Open hadley opened 9 years ago
we are "translating" most of the code with tidyr and dplyr, here is the new version of this part
# household size proportion
house.props <- workers %>%
select( -grep('worker', colnames(workers)) ) %>%
gather('house', 'cnt', -c(1:2)) %>%
mutate(prop = cnt / Total.) %>%
select(community, house, prop) %>%
spread(house,prop)
colnames(house.props)[-1] <- c('prop.1.per', 'prop.2.per', 'prop.3.per', 'prop.4.per')
# working people proportions
xx1 <- workers %>% select(1:6) %>% gather('worker', 'cnt.w', -c(1:2)) %>% mutate(house='Total') %>% rename(cnt.h = Total.)
xx2 <- workers %>% select(c(1,7:9)) %>% gather('worker', 'cnt.w',-c(1:2)) %>% mutate(house='1per') %>% rename(cnt.h = X1.person.household.)
xx3 <- workers %>% select(c(1,10:13)) %>% gather('worker', 'cnt.w', -c(1:2)) %>% mutate(house='2per') %>% rename(cnt.h = X2.person.household.)

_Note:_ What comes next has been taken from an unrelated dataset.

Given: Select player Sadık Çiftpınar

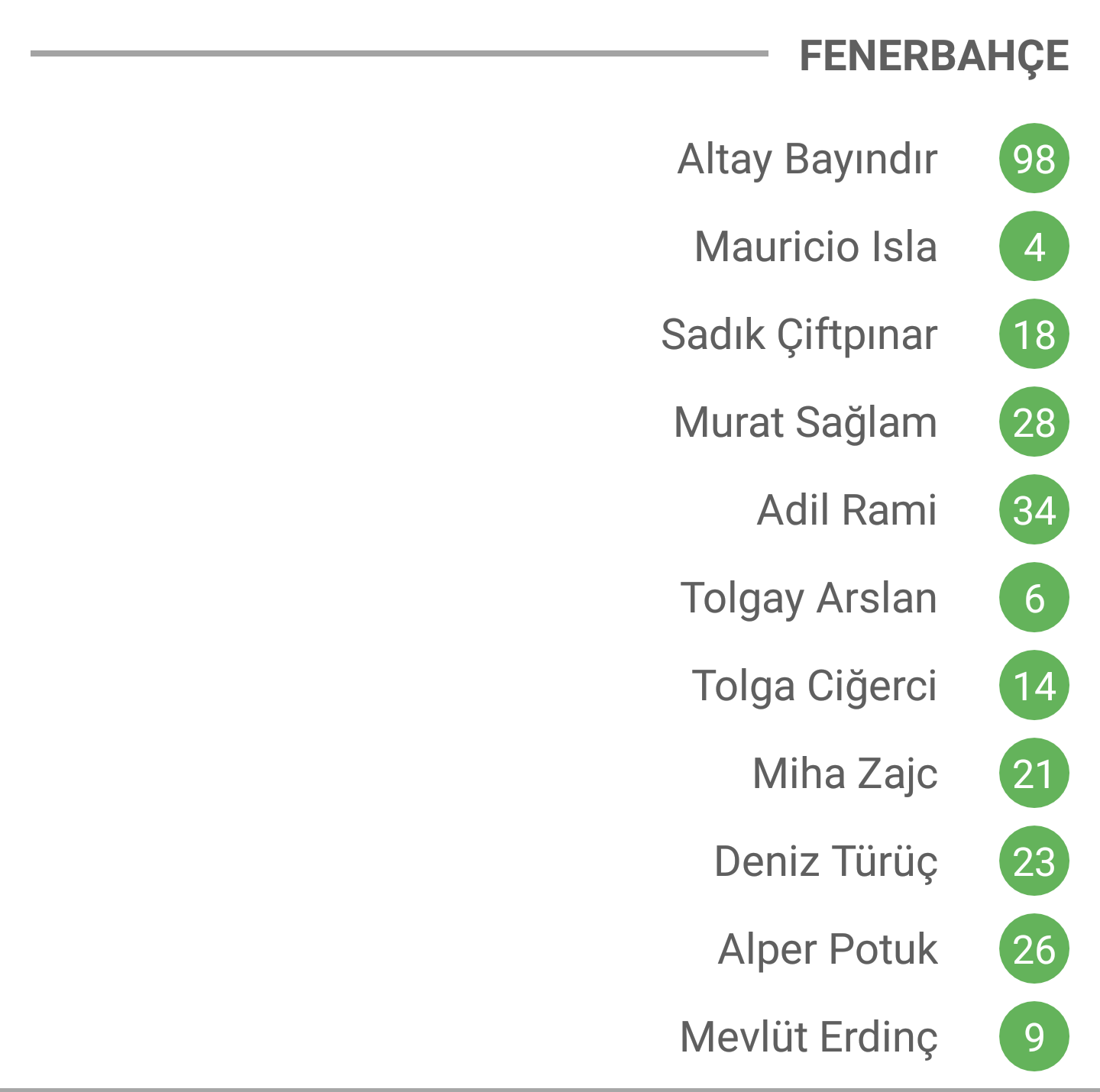Looking at the screenshot, I should 799,336.
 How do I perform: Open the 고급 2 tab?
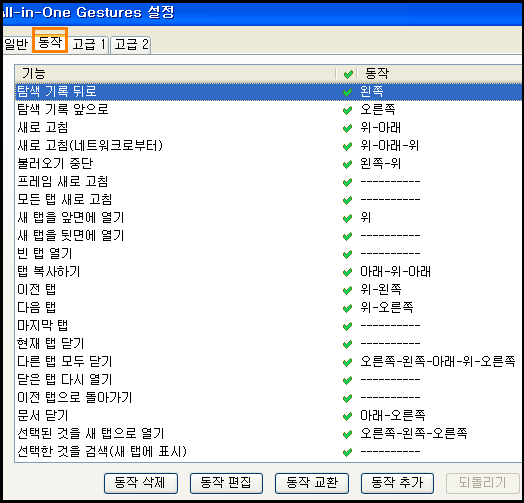[x=131, y=44]
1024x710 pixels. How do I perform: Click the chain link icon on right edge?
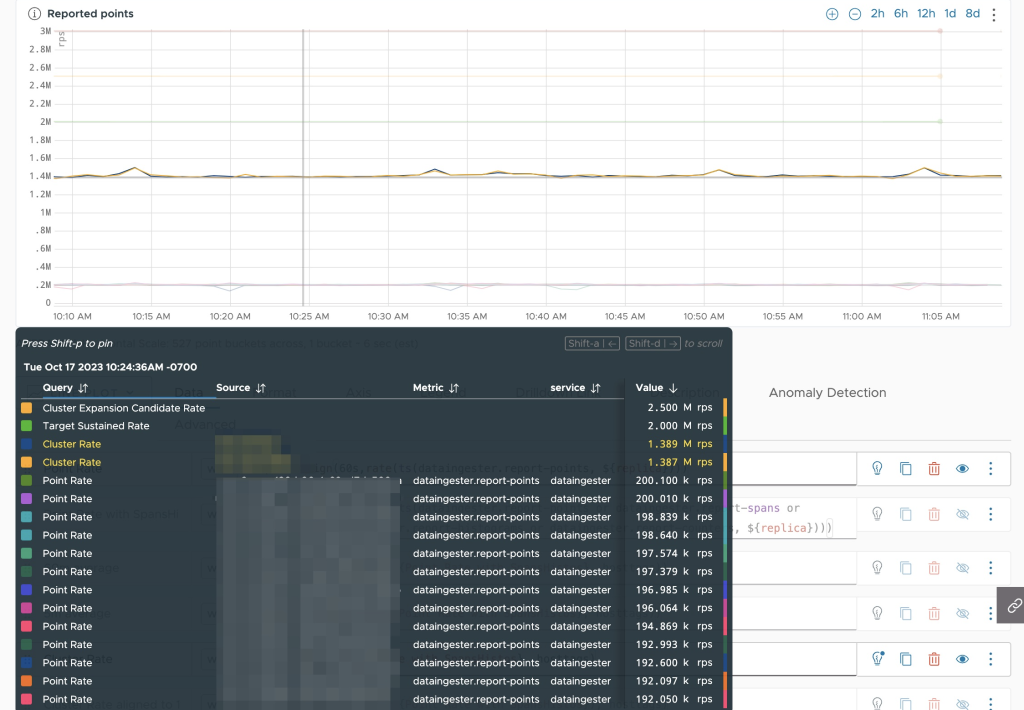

xx4 <- workers %>% select(c(1,14:18)) %>% gather('worker', 'cnt.w', -c(1:2)) %>% mutate(house='3per') %>% rename(cnt.h = X3.person.household.)
xx <- rbind(xx1,xx2,xx3,xx4)
work.prop <- xx %>%
unite(ho_wk, house,worker) %>%
mutate(prop = cnt.w / cnt.h) %>%
select(community, ho_wk, prop) %>%
spread(ho_wk,prop)
colnames(work.prop)[-1] <- c("prop1.no.workers","prop1.worker", "prop2.no.workers", "prop2.1worker", "prop2.2worker", "prop3.no.workers", "prop3.1worker", "prop3.2worker" , "prop3.3worker","prop.no.workers" ,"prop.1worker" , "prop.2worker" , "prop.3worker")
workers <- cbind(workers, house.props[,-1], work.prop[,-1])
Code like this makes me a bit worried, because it's so easier to make typos when copying and pasting:
Could you reshape the data so this collapsed to just a couple of dplyr commands?